Just to clarify, I had never once verbally expressed my frustration with them, and if I do say so myself, I'm a fairly decent actress. It was not obvious at rehearsals that I was losing hope, but students are perceptive to these things, just as children are with parents. They don't realize they're feeding off your emotions, but they are.

This warm-up was different, and not just because I had all my girls together, ready to perform, and motivated to do well. It was different because I had given them a chance they deserved, a chance that I had denied them of previously, to prove themselves to me and to themselves. Not only were they showing me they were capable of fulfilling the potential I saw at summer camp, they were showing themselves that they could, in fact, do everything they told themselves they couldn't.

We didn't win the competition. We didn't win best color guard. But that's okay, because in 20 years, those girls won't remember what place they scored at their competitions. But I can guarantee they'll remember the day they took the field in competition and had their best run of the season as a full color guard. There were girls who hadn't marched all season because they didn't have any idea what was going on. There were girls who had missed every sectional and rehearsal and couldn't figure out why they were failing band. There were girls who had been denied performing due to grades and attendance in other classes. There were a lot of outside factors that had contributed to the frustration I'd had with the season so far, as there always are for teachers every year: a season of mountain peaks and a season of the deepest valleys.

We were in a pretty deep valley. But today, I prayed a little harder, and gave my girls a chance. A chance they had deserved all along. Because they'd given up on themselves before we'd really even started, and needed to know that I believed in them enough to keep trying anyway. Once they proved themselves out there today, I realized it wasn't that they didn't care. It wasn't that they were lazy. It wasn't even that they didn't have the information they needed to take the field.

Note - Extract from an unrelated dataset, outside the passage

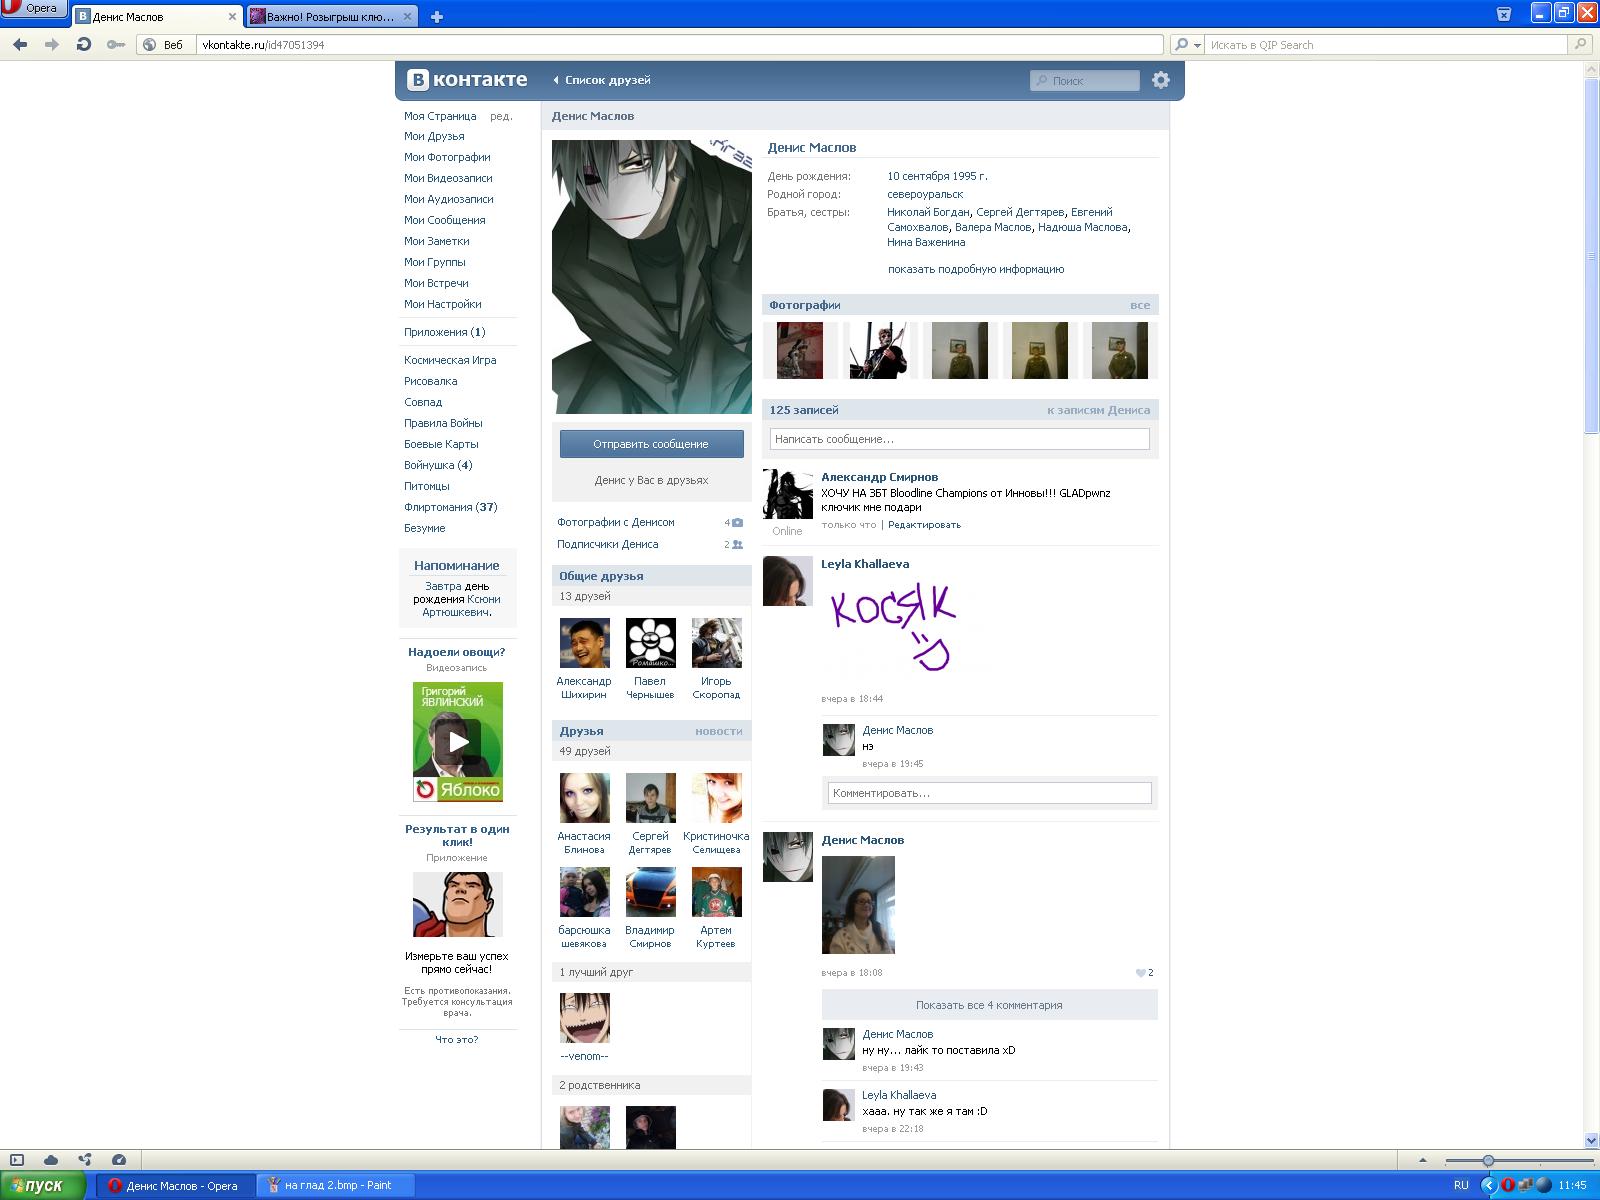1600x1200 pixels.
Task: Switch to 'Важно! Розыгрыш клю...' tab
Action: coord(332,16)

They didn't have the confidence.

Teachers are paid to teach students. That's our "profession." But we all know we're here for the outcome rather than the income. We want to see our students excel. We don't sleep at night knowing our students have so much potential and we aren't helping them reach it, but we can't help them reach it if we don't give them a chance. Sometimes it takes quiet encouragement. Sometimes it takes extreme discipline. But when you've tried all you know to try, try giving them a chance. Put the reins in their hands, because there's only so much you can do. Sometimes you have to take a step back and let them prove to themselves that they are smart enough, and talented enough, and strong enough to accomplish what they thought they never could. Because once they prove it to themselves, they don't want to stop working.

My girls are more motivated now than they ever have been before. I can't wait to see what the rest of the season has in store for us. I was really starting to think we had peaked, because as far as what I was in control of, we had peaked. But as far as what they were in control of? We are far from peaking. My girls have so much hidden potential that was unlocked tonight. And whether you believe it or not (because for a good while, I know I sure didn't), your students have that potential, too.